Exercise details:
With the line containing "The width and" as the start and the line containing "Select the ruler measurement tool" as the end, transcribe that span of the entries below exactly, including both.

Records provided:
----------
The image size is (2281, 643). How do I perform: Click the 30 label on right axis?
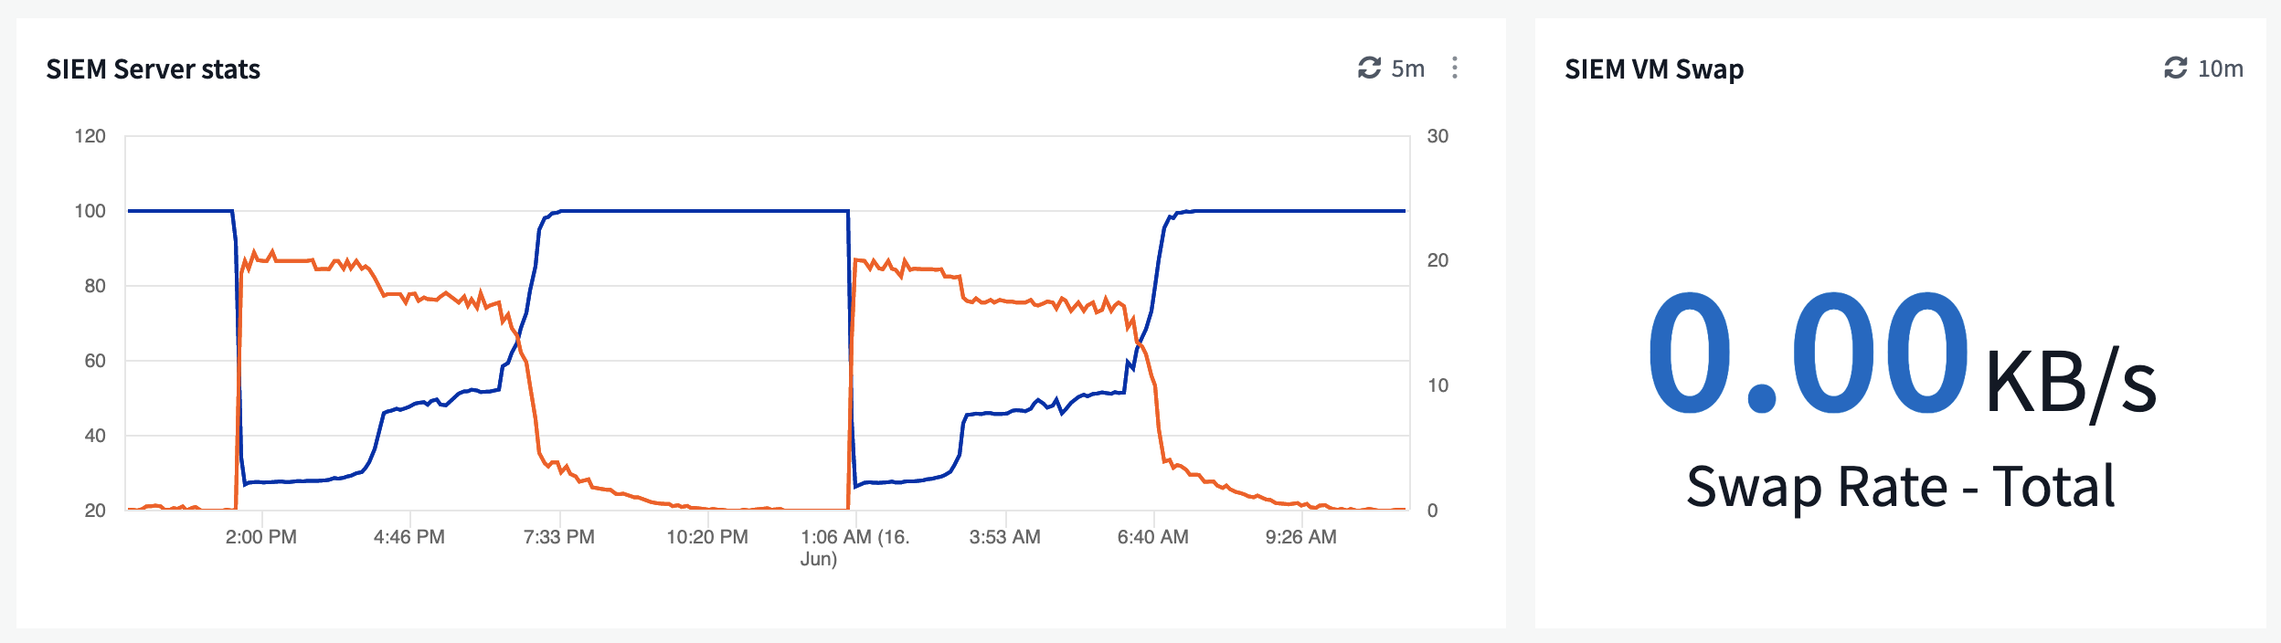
----------
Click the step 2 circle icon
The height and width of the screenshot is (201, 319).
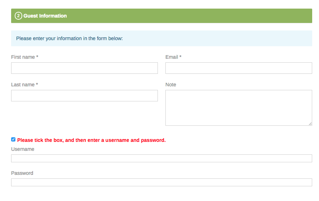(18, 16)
----------
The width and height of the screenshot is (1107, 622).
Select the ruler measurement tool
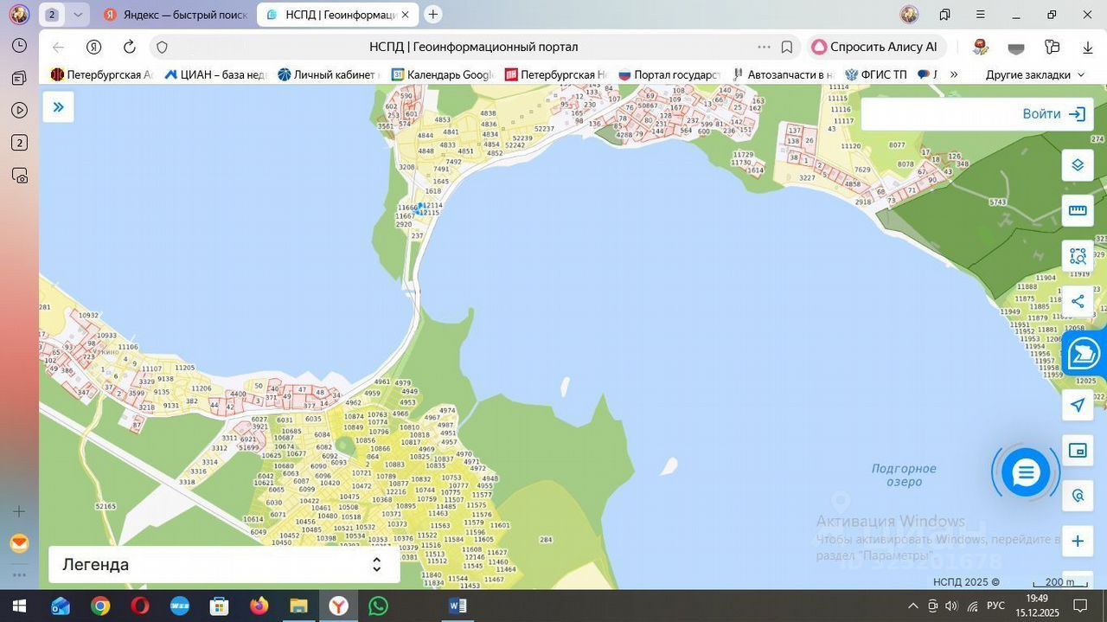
----------
Completed task:
The width and height of the screenshot is (1107, 622).
Select the ruler measurement tool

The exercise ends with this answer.